* [TRY IT] Your answer must be an exact transcription of every record.
[SOURCE RECORDS — start]
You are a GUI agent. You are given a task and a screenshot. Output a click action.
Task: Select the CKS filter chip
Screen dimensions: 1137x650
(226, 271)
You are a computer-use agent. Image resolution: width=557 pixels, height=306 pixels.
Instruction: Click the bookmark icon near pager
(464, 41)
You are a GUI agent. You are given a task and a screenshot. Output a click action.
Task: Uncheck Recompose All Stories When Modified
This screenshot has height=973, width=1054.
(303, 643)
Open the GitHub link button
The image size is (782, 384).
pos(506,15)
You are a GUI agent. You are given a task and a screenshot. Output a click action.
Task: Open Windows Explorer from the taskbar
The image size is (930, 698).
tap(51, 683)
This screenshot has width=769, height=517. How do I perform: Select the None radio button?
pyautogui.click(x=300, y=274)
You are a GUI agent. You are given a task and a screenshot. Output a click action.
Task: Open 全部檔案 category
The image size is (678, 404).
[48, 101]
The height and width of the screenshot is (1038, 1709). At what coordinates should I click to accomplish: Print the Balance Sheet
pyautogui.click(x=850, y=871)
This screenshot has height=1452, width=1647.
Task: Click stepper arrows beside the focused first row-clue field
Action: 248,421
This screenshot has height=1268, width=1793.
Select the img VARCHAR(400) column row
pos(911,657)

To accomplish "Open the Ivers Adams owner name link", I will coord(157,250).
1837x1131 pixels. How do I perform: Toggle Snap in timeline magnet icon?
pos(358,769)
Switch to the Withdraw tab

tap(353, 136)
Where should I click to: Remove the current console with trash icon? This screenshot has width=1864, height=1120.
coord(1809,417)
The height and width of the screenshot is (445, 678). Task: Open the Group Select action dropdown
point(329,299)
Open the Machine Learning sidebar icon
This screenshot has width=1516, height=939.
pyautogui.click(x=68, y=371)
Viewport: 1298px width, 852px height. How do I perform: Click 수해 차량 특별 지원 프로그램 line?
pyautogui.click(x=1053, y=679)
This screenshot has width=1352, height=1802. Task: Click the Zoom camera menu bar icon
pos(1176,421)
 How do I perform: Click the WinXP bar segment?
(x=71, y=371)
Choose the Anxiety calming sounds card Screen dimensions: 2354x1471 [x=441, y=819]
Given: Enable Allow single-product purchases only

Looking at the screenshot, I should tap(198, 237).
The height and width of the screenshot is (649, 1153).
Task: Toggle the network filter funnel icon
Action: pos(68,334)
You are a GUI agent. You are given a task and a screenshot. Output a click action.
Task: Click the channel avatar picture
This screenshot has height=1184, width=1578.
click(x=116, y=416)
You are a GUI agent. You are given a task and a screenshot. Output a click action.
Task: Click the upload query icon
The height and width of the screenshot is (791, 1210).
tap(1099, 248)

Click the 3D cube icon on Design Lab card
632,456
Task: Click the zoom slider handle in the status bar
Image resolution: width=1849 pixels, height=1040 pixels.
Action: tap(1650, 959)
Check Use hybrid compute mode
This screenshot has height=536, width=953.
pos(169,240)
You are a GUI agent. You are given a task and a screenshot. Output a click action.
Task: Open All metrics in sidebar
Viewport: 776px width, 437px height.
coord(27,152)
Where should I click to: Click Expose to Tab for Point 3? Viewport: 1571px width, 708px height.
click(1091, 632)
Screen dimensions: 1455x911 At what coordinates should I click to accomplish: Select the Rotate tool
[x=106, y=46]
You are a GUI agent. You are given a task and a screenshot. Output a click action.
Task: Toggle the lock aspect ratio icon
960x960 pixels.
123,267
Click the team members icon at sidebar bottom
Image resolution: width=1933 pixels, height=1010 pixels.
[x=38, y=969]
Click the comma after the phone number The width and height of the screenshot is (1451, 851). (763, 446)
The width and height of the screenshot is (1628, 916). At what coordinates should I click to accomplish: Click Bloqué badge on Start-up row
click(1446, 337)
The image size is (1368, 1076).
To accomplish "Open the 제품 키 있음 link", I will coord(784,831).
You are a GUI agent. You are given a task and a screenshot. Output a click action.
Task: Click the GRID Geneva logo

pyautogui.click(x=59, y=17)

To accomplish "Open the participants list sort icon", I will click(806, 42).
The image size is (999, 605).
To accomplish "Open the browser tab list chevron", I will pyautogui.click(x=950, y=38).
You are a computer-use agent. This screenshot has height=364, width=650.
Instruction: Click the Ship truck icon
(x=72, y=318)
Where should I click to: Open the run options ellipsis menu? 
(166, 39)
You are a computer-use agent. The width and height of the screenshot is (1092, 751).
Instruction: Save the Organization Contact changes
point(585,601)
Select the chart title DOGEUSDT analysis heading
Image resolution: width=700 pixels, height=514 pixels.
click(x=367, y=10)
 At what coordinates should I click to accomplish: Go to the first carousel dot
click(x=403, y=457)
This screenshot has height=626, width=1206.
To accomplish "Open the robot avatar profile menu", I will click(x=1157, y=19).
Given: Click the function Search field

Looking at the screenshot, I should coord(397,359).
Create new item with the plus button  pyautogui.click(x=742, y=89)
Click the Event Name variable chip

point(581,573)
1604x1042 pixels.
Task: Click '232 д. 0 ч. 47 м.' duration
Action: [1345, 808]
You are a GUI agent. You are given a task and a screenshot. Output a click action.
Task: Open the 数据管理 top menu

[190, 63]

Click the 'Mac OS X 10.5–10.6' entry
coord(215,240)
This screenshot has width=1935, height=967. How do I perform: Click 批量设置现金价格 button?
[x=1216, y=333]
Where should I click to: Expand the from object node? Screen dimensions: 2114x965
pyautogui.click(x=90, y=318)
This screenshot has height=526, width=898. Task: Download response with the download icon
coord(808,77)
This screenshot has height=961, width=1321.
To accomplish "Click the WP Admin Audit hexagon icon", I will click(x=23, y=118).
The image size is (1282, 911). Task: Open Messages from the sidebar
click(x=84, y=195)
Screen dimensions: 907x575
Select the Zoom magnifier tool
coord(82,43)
[SOURCE RECORDS — finish]
* [EXERCISE RESULT]
You are a GUI agent. You are given a task and a screenshot. Output a click action.
Task: Select the CKS filter chip
Screen dimensions: 1137x650
(226, 271)
You are a computer-use agent. Image resolution: width=557 pixels, height=306 pixels.
Instruction: Click the bookmark icon near pager
(464, 41)
You are a GUI agent. You are given a task and a screenshot. Output a click action.
Task: Uncheck Recompose All Stories When Modified
This screenshot has height=973, width=1054.
(303, 643)
Open the GitHub link button
The image size is (782, 384).
pos(506,15)
You are a GUI agent. You are given a task and a screenshot. Output a click action.
Task: Open Windows Explorer from the taskbar
The image size is (930, 698).
tap(51, 683)
This screenshot has width=769, height=517. How do I perform: Select the None radio button?
pyautogui.click(x=300, y=274)
You are a GUI agent. You are given a task and a screenshot. Output a click action.
Task: Open 全部檔案 category
The image size is (678, 404).
[48, 101]
The height and width of the screenshot is (1038, 1709). At what coordinates should I click to accomplish: Print the Balance Sheet
pyautogui.click(x=850, y=871)
This screenshot has height=1452, width=1647.
Task: Click stepper arrows beside the focused first row-clue field
Action: 248,421
This screenshot has height=1268, width=1793.
Select the img VARCHAR(400) column row
pos(911,657)

To accomplish "Open the Ivers Adams owner name link", I will coord(157,250).
1837x1131 pixels. How do I perform: Toggle Snap in timeline magnet icon?
pos(358,769)
Switch to the Withdraw tab

tap(353, 136)
Where should I click to: Remove the current console with trash icon? This screenshot has width=1864, height=1120.
coord(1809,417)
The height and width of the screenshot is (445, 678). Task: Open the Group Select action dropdown
point(329,299)
Open the Machine Learning sidebar icon
This screenshot has width=1516, height=939.
pyautogui.click(x=68, y=371)
Viewport: 1298px width, 852px height. How do I perform: Click 수해 차량 특별 지원 프로그램 line?
pyautogui.click(x=1053, y=679)
This screenshot has width=1352, height=1802. Task: Click the Zoom camera menu bar icon
pos(1176,421)
 How do I perform: Click the WinXP bar segment?
(x=71, y=371)
Choose the Anxiety calming sounds card Screen dimensions: 2354x1471 [x=441, y=819]
Given: Enable Allow single-product purchases only

Looking at the screenshot, I should tap(198, 237).
The height and width of the screenshot is (649, 1153).
Task: Toggle the network filter funnel icon
Action: pos(68,334)
You are a GUI agent. You are given a task and a screenshot. Output a click action.
Task: Click the channel avatar picture
This screenshot has height=1184, width=1578.
click(x=116, y=416)
You are a GUI agent. You are given a task and a screenshot. Output a click action.
Task: Click the upload query icon
The height and width of the screenshot is (791, 1210).
tap(1099, 248)

Click the 3D cube icon on Design Lab card
632,456
Task: Click the zoom slider handle in the status bar
Image resolution: width=1849 pixels, height=1040 pixels.
Action: tap(1650, 959)
Check Use hybrid compute mode
This screenshot has height=536, width=953.
pos(169,240)
You are a GUI agent. You are given a task and a screenshot. Output a click action.
Task: Open All metrics in sidebar
Viewport: 776px width, 437px height.
coord(27,152)
Where should I click to: Click Expose to Tab for Point 3? Viewport: 1571px width, 708px height.
click(1091, 632)
Screen dimensions: 1455x911 At what coordinates should I click to accomplish: Select the Rotate tool
[x=106, y=46]
You are a GUI agent. You are given a task and a screenshot. Output a click action.
Task: Toggle the lock aspect ratio icon
960x960 pixels.
123,267
Click the team members icon at sidebar bottom
Image resolution: width=1933 pixels, height=1010 pixels.
[x=38, y=969]
Click the comma after the phone number The width and height of the screenshot is (1451, 851). (763, 446)
The width and height of the screenshot is (1628, 916). At what coordinates should I click to accomplish: Click Bloqué badge on Start-up row
click(1446, 337)
The image size is (1368, 1076).
To accomplish "Open the 제품 키 있음 link", I will coord(784,831).
You are a GUI agent. You are given a task and a screenshot. Output a click action.
Task: Click the GRID Geneva logo

pyautogui.click(x=59, y=17)

To accomplish "Open the participants list sort icon", I will click(806, 42).
The image size is (999, 605).
To accomplish "Open the browser tab list chevron", I will pyautogui.click(x=950, y=38).
You are a computer-use agent. This screenshot has height=364, width=650.
Instruction: Click the Ship truck icon
(x=72, y=318)
Where should I click to: Open the run options ellipsis menu? 
(166, 39)
You are a computer-use agent. The width and height of the screenshot is (1092, 751).
Instruction: Save the Organization Contact changes
point(585,601)
Select the chart title DOGEUSDT analysis heading
Image resolution: width=700 pixels, height=514 pixels.
click(x=367, y=10)
 At what coordinates should I click to accomplish: Go to the first carousel dot
click(x=403, y=457)
This screenshot has height=626, width=1206.
To accomplish "Open the robot avatar profile menu", I will click(x=1157, y=19).
Given: Click the function Search field

Looking at the screenshot, I should coord(397,359).
Create new item with the plus button  pyautogui.click(x=742, y=89)
Click the Event Name variable chip

point(581,573)
1604x1042 pixels.
Task: Click '232 д. 0 ч. 47 м.' duration
Action: [1345, 808]
You are a GUI agent. You are given a task and a screenshot. Output a click action.
Task: Open the 数据管理 top menu

[190, 63]

Click the 'Mac OS X 10.5–10.6' entry
coord(215,240)
This screenshot has width=1935, height=967. How do I perform: Click 批量设置现金价格 button?
[x=1216, y=333]
Where should I click to: Expand the from object node? Screen dimensions: 2114x965
pyautogui.click(x=90, y=318)
This screenshot has height=526, width=898. Task: Download response with the download icon
coord(808,77)
This screenshot has height=961, width=1321.
To accomplish "Click the WP Admin Audit hexagon icon", I will click(x=23, y=118).
The image size is (1282, 911). Task: Open Messages from the sidebar
click(x=84, y=195)
Screen dimensions: 907x575
Select the Zoom magnifier tool
coord(82,43)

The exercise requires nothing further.